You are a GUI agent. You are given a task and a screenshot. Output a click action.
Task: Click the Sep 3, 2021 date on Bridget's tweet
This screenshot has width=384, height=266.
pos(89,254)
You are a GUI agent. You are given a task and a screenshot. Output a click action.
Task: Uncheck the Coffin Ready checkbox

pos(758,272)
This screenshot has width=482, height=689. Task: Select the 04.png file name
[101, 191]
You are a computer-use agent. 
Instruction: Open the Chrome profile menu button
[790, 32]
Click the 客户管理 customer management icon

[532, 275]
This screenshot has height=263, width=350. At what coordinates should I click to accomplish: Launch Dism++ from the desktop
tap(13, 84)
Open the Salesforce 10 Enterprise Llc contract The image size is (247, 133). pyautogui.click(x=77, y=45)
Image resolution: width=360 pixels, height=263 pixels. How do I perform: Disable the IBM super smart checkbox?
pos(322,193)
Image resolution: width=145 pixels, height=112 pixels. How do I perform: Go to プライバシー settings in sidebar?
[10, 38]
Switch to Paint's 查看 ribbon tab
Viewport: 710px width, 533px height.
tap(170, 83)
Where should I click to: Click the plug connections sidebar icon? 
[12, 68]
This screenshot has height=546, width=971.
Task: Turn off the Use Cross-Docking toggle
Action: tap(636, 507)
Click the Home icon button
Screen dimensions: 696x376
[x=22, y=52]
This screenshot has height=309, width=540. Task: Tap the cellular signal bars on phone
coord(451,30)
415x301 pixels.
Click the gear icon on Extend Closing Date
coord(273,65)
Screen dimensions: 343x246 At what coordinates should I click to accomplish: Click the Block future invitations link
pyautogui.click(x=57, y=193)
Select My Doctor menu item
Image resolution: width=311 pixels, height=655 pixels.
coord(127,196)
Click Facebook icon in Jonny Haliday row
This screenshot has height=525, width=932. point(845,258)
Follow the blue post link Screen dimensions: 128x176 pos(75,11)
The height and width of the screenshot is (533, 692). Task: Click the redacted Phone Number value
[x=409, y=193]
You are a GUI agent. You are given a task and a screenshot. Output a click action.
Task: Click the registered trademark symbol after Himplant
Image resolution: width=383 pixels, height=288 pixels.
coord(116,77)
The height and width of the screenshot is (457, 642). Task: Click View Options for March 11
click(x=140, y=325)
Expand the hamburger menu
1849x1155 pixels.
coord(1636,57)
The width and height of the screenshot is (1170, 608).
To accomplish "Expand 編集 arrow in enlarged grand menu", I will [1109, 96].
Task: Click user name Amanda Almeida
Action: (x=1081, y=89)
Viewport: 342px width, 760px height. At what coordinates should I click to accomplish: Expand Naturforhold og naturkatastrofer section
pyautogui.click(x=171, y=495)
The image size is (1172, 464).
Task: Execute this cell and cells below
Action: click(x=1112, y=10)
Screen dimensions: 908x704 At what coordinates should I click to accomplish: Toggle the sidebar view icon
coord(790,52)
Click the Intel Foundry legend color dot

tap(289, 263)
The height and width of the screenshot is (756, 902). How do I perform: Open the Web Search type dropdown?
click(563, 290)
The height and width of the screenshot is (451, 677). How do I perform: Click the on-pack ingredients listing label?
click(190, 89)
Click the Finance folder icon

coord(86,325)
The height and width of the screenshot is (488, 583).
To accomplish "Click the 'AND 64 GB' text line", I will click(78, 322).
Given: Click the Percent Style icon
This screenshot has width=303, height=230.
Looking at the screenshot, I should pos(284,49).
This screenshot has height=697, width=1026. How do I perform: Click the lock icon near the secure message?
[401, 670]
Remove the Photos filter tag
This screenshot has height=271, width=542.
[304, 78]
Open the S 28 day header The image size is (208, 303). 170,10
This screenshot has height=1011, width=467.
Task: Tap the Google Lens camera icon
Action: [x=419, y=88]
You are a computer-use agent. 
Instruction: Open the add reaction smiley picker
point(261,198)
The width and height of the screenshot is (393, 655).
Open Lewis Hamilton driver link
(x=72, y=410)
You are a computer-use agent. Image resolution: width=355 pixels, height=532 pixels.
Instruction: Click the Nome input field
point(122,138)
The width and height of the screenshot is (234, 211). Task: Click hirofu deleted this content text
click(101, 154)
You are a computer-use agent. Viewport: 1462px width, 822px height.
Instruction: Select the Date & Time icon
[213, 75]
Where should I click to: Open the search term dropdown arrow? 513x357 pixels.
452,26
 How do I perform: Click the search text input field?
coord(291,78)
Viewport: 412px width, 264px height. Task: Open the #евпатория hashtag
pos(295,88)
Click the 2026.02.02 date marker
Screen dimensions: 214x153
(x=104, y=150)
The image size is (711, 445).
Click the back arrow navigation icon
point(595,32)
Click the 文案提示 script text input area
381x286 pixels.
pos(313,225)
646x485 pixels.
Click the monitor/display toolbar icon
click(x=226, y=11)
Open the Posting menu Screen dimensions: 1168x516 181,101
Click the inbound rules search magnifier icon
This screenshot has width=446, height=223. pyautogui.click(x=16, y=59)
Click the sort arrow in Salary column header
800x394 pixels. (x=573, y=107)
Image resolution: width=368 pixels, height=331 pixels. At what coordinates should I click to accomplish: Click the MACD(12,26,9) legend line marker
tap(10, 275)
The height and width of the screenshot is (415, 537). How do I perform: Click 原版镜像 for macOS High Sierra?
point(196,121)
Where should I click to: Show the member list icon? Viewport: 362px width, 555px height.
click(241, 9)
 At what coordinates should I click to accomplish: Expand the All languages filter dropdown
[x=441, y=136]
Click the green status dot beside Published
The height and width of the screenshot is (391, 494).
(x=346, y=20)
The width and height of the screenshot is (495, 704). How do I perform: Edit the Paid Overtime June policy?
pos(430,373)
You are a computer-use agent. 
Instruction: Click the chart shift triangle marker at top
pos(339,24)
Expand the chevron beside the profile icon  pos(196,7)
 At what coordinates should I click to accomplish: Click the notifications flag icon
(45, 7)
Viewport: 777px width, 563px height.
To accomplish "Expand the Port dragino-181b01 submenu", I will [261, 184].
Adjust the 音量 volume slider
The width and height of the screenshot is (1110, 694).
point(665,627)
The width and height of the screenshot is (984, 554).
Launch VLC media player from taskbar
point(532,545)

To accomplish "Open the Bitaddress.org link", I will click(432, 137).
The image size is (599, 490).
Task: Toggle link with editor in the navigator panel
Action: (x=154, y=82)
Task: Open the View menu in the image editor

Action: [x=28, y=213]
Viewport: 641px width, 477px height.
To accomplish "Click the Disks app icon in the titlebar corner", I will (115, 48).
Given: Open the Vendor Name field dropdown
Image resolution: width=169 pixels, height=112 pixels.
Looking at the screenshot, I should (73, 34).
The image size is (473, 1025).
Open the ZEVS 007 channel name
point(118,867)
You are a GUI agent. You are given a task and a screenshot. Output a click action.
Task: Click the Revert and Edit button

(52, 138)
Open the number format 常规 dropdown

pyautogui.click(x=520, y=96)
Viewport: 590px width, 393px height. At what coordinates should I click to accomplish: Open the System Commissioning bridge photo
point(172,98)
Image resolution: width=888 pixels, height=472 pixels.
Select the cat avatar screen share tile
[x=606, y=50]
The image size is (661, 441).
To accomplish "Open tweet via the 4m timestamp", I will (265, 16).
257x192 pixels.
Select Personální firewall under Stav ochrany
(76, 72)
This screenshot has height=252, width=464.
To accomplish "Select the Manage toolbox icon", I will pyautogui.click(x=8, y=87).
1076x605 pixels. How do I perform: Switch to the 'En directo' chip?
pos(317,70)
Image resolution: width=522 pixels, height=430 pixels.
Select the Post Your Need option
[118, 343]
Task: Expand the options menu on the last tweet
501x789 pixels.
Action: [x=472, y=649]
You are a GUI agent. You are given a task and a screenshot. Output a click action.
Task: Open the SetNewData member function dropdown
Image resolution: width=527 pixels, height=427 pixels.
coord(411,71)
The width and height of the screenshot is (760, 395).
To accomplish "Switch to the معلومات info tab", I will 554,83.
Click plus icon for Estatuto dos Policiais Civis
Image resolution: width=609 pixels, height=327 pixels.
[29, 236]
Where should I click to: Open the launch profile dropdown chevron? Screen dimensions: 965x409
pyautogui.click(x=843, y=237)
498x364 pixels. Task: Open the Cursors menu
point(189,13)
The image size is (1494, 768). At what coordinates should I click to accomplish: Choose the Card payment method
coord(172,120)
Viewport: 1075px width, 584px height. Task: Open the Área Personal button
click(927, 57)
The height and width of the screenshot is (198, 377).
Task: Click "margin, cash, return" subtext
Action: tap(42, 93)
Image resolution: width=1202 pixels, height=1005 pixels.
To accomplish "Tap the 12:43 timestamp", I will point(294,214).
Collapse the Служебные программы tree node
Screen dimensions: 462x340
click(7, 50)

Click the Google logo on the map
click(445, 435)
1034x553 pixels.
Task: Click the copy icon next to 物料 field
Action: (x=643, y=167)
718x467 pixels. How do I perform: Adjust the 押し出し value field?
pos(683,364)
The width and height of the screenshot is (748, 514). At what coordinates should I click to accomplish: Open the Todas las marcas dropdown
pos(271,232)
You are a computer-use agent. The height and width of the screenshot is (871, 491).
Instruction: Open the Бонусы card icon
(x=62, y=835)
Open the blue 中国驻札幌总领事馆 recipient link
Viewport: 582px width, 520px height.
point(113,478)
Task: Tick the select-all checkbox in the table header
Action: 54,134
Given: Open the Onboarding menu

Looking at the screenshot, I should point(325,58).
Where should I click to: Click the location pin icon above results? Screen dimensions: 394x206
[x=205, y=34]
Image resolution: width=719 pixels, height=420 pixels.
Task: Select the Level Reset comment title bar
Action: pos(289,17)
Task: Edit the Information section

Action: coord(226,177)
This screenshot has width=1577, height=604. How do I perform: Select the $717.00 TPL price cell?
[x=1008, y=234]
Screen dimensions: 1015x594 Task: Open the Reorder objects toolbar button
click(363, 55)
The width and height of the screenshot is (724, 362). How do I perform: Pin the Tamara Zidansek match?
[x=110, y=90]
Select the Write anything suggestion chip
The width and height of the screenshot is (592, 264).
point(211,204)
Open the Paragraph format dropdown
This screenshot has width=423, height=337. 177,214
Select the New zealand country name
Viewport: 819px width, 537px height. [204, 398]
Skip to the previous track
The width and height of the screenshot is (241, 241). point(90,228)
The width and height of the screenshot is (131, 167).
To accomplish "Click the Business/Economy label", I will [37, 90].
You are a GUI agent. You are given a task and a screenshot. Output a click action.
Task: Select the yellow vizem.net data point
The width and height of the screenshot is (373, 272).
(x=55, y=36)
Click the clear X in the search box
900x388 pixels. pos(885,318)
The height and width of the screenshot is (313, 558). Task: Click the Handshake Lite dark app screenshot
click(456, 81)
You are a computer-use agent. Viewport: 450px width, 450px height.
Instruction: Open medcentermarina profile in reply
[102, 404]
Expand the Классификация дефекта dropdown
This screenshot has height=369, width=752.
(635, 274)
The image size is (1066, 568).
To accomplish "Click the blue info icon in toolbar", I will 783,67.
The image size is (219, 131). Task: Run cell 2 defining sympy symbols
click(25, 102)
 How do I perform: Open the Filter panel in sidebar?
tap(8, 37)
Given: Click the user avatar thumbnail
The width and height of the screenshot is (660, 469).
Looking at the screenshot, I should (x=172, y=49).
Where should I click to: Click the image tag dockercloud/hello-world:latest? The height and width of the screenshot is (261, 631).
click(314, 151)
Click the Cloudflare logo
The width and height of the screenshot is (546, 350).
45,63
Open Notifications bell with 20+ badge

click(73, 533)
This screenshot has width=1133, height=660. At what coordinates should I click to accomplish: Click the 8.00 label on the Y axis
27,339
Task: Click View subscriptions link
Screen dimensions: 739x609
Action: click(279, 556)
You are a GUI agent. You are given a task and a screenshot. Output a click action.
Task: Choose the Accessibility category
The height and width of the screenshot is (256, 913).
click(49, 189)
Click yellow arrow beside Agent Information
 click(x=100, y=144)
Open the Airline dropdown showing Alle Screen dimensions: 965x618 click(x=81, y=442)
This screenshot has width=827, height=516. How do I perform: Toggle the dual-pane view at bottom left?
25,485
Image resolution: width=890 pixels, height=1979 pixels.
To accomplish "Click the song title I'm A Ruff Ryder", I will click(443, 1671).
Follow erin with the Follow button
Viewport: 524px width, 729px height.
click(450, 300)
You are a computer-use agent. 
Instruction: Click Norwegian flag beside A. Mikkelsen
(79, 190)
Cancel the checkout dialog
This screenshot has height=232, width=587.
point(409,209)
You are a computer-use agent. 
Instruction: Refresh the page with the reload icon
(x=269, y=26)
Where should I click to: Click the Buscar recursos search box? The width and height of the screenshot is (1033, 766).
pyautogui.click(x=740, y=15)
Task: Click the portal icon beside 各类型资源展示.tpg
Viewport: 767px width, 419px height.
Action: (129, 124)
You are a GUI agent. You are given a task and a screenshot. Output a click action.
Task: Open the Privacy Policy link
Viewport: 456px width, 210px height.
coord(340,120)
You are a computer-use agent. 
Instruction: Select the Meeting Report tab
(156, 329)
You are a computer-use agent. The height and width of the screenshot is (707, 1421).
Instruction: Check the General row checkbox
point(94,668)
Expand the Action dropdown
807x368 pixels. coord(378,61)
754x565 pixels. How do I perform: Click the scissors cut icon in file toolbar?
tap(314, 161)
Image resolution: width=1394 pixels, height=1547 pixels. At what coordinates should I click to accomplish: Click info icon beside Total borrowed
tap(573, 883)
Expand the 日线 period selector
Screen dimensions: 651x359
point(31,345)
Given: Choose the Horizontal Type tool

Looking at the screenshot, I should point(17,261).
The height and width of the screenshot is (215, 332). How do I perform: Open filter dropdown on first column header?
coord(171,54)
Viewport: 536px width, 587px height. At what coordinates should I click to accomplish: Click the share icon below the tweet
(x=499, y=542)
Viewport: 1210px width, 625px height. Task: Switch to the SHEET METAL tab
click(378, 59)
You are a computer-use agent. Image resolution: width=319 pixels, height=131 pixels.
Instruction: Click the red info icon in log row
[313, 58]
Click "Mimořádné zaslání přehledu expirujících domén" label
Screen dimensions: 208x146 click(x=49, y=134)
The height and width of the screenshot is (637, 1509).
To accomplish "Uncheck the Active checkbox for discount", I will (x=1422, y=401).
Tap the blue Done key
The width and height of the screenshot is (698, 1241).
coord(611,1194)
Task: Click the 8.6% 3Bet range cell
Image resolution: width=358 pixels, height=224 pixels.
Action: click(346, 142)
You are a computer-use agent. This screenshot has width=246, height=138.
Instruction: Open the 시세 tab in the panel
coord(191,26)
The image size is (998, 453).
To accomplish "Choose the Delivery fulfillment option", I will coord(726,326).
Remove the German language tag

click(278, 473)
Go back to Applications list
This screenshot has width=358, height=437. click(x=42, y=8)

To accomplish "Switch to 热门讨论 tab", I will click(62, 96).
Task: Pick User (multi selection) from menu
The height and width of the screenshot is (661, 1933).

*Problem*
In the listing above, locate the line containing "Instruction: Refresh the" and the line containing "You are a computer-use agent. This". Extract those two lines and every line between them, exactly as written, and only those.

*Your response*
Instruction: Refresh the page with the reload icon
(x=269, y=26)
Where should I click to: Click the Buscar recursos search box? The width and height of the screenshot is (1033, 766).
pyautogui.click(x=740, y=15)
Task: Click the portal icon beside 各类型资源展示.tpg
Viewport: 767px width, 419px height.
Action: (129, 124)
You are a GUI agent. You are given a task and a screenshot. Output a click action.
Task: Open the Privacy Policy link
Viewport: 456px width, 210px height.
coord(340,120)
You are a computer-use agent. 
Instruction: Select the Meeting Report tab
(156, 329)
You are a computer-use agent. The height and width of the screenshot is (707, 1421).
Instruction: Check the General row checkbox
point(94,668)
Expand the Action dropdown
807x368 pixels. coord(378,61)
754x565 pixels. How do I perform: Click the scissors cut icon in file toolbar?
tap(314, 161)
Image resolution: width=1394 pixels, height=1547 pixels. At what coordinates should I click to accomplish: Click info icon beside Total borrowed
tap(573, 883)
Expand the 日线 period selector
Screen dimensions: 651x359
point(31,345)
Given: Choose the Horizontal Type tool

Looking at the screenshot, I should point(17,261).
The height and width of the screenshot is (215, 332). How do I perform: Open filter dropdown on first column header?
coord(171,54)
Viewport: 536px width, 587px height. At what coordinates should I click to accomplish: Click the share icon below the tweet
(x=499, y=542)
Viewport: 1210px width, 625px height. Task: Switch to the SHEET METAL tab
click(378, 59)
You are a computer-use agent. Image resolution: width=319 pixels, height=131 pixels.
Instruction: Click the red info icon in log row
[313, 58]
Click "Mimořádné zaslání přehledu expirujících domén" label
Screen dimensions: 208x146 click(x=49, y=134)
The height and width of the screenshot is (637, 1509).
To accomplish "Uncheck the Active checkbox for discount", I will (x=1422, y=401).
Tap the blue Done key
The width and height of the screenshot is (698, 1241).
coord(611,1194)
Task: Click the 8.6% 3Bet range cell
Image resolution: width=358 pixels, height=224 pixels.
Action: click(346, 142)
You are a computer-use agent. This screenshot has width=246, height=138.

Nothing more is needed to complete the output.